Do you read this article a coffee in hand? Across the globe, lovers morning cup know it contains a substance on which they rely heavily: caffeine. It is so effective to boost energy and productivity, that until 2004, the International Olympic Committee in regulated consumption for athletes.

"In many ways, this is the drug of work" slice besides Stephen Braun, author of "Buzz: Science and knowledge of alcohol and caffeine." "When caffeine is arriving for the first time in Europe at the end of the seventeenth century, the owners saw it as a miracle drug that transformed the sleepy employee’s productive cogs in the industrial machine," he illustrates.
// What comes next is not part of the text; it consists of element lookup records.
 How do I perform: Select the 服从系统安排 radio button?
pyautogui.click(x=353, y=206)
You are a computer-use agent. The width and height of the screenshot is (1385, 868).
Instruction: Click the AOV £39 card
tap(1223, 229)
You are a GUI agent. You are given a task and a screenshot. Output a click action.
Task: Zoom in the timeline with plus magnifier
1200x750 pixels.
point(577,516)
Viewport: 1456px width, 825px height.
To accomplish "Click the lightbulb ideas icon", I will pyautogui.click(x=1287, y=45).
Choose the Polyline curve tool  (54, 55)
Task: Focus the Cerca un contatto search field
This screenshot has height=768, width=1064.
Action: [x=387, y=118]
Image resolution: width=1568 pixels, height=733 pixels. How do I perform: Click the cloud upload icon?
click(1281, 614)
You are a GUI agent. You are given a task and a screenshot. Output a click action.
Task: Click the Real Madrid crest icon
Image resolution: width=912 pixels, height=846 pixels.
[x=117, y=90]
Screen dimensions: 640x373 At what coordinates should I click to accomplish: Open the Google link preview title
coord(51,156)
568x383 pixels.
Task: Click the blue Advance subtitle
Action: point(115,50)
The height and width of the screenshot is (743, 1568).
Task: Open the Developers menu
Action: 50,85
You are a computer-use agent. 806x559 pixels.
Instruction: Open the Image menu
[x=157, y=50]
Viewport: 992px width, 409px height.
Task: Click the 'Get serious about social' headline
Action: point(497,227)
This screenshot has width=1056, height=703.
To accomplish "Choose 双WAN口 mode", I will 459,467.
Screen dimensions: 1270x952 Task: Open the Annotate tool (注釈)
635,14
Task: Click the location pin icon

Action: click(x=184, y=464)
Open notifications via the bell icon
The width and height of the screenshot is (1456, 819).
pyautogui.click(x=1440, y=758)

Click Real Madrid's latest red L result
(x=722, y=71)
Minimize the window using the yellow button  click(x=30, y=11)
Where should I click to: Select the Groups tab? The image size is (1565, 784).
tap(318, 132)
While caffeine is known for its ability to keep us awake and alert, several studies also point she can sharpen our performance in a staggering range of tasks. But be careful, because it is easy to abuse and to annul any positive effects. Here is how and when to administer the right dose of coffee stack.

Drink just the right dose

According to a study published in 2014, consuming caffeine can significantly improve long-term memory. To prove it, researchers from Johns Hopkins University in Baltimore gave multiple images to be stored in guinea pigs who ingested either a placebo pill or a pill with 200 mg of caffeine (approximately the amount in two cups of coffee).

The next day, the researchers tested the ability of guinea pigs to remember images. "We observed that 200 mg of caffeine improves memory over a period of 24 hours," announced Professor Michael Yassa, one of the researchers.

But to take full advantage of this, he suggested to administer caffeine in moderate dose before having to swallow large doses of information. Professor Yassa, however, that caffeine does not produce the same effects as people. So there is no "universal dose."

Drinking a coffee makes lovable

Caffeine it would make people more likely to work? Probably. In a 2009 study, researchers asked their guinea pigs to play a game in which their willingness to cooperate benefited directly to a third party.

The test subjects who consumed 150 mg of caffeine over a cup of coffee have shown much more likely to cooperate than those who drank decaffeinated. More scientists are looking at caffeine, and the more they extract various benefits. "This is a drug with a very broad spectrum," says Stephen Braun.

Caffeine against Alzheimer?

"The effects of other stimulants are more" surgical ". Caffeine works with the adenosine system that is found throughout the brain. It is therefore not surprising that caffeine has effects on things like creativity, writing speed, analysis of information, or the mathematical calculation, "explains Stephen Braun.

According to Professor Yassa, studies indicate that caffeine might be associated with a higher longevity, reduced cognitive decline in humans, mice and even help with Alzheimer's. If these results are confirmed in the future (Professor Yassa and his team are working there), caffeine could one day be prescribed for many other reasons to stay awake and alert.